The Aether/Ariel Pro is one of three ultralight/lightweight backpacks Osprey is debuting this Spring. To cut over a pound off the original’s weight, Osprey stripped this backpack down to the bare essentials – removing the two access zippers on the front and bottom, the mesh stretch pockets, and, yes, the fanny pack accessory. They’ve also upgraded the main fabric with a durable, lightweight NanoFly 210D nylon. The only thing that hasn’t changed is the Aether/Ariel’s customizable and moldable suspension system, making this backpack carry like a Tesla.
The original Ariel has been my backpack of choice since my Te Araroa thru-hike several years ago. I’ve put that pack through every abomination you can imagine and the only thing that could stop it was an angry marmot. (But thanks to Osprey’s All-Mighty Guarantee, it was quickly replaced with an identical one.)
As you might imagine, I was none too keen when Osprey tinkered with my favorite pack, replacing it with the over-accessorized Ariel AG last summer. That’s why I was stoked to play with the new Ariel Pro on a three-day backpacking trip in Arizona’s Paria Canyon.
The author testing a Osprey Ariel Pro sample backpack - the retail version is offered in a different color than pictured above.
Backpacking in Paria Canyon requires walking through the river for the majority of the hike.
This thirty-eight mile canyon stretches across the state line from southern Utah to Lee’s Ferry, Arizona. Once your shuttle drops you off at the White House trailhead, bailing is not an option. Your gear has got to be up to snuff. Though we waded through the Paria River for nearly three-days straight, the Ariel Pro was the last piece of gear I had to worry about.
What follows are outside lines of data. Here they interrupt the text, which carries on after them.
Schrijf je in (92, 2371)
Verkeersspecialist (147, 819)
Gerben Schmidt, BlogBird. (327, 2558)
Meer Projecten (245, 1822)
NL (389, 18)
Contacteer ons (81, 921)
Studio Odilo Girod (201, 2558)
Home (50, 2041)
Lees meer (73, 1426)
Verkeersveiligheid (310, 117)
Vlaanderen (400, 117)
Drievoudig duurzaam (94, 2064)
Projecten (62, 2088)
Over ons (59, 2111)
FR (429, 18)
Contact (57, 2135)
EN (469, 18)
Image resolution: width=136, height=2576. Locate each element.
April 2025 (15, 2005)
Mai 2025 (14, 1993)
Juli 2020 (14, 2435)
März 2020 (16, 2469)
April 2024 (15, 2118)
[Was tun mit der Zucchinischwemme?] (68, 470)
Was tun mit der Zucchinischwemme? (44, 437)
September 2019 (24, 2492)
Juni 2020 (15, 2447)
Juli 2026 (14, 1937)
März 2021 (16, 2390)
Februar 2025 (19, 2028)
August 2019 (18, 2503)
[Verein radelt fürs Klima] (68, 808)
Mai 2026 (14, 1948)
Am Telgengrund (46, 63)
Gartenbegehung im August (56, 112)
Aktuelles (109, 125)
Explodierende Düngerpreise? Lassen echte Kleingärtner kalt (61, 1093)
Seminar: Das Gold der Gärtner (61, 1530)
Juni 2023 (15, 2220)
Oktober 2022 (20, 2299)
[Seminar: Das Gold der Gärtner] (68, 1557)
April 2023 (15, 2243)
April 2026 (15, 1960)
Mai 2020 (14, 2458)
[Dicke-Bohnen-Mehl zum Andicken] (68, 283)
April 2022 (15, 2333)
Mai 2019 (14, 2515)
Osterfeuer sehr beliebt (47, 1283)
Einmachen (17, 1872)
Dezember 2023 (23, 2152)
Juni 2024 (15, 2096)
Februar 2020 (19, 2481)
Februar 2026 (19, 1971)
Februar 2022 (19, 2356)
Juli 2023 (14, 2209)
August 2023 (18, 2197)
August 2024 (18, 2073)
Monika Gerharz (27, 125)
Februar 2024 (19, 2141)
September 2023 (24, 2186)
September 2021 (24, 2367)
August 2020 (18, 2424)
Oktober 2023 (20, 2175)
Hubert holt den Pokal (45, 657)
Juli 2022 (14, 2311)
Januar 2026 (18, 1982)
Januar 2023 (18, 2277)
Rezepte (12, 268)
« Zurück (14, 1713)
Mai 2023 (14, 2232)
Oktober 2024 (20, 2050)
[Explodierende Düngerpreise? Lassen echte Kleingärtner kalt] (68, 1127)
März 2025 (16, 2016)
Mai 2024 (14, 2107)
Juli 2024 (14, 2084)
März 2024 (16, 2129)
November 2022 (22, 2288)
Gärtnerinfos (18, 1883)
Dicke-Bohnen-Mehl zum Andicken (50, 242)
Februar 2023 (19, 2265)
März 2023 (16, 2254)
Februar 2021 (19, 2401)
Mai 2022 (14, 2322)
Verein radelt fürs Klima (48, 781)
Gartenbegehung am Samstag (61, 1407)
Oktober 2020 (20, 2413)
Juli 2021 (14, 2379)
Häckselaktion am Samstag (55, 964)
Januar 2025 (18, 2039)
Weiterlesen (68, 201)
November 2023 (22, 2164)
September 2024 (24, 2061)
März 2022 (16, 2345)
It carries every bit as well as the original, even when scrambling over boulders or schwacking through reeds. I would even go so far as to say the streamlined design helped prevent it from snagging on brush and branches. If you want to simplify the Ariel even further, the floating lid and two side pockets are removable. Either way, the Ariel Pro is a beautiful backpack - especially with those bright turquoise accents.
In terms of usability, the Ariel Pro requires a level of organization that many beginning backpackers might not find user-friendly. Other than the main compartment, there are only three other pockets – the top-lid and two giant pouches on the sides that have replaced the standard hip-belt pockets. One is zippered while the other features a drawstring opening. Presumably this is to make a water bottle more accessible, but for me it sits at just the right angle for my elbow to hit as I walk. Instead, I used the two side pockets to carry an extra layer plus all my snacks for the day.
So, those are the positives. Let’s take a look at the negatives. First, how much does mesh weigh, really? As suspected, I missed the stretchy pockets on the front and sides. Usually I carry my wet water filter on the outside of my pack, but without the mesh pocket I had to hang it (and some other damp items) from the compression straps like a merry peddler off to market. Second and not necessarily a negative, the Ariel Pro only comes in a 65L size, which makes it easy to decide what to buy. Third, well, I don’t have a third. The Ariel Pro is a pretty sweet backpack.
Osprey seems to be marketing this to mountaineers and guides, but the Aether/Ariel Pro is a bomber choice for anyone who seeks extended wilderness adventures and needs a comfortable and reliable backpack to do the job.
Load Range: 35-60 lb
Weight (Women's size small): 3.73 lb
Dimensions (Women's size small): 32.68H X 16.14W X 14.17D IN.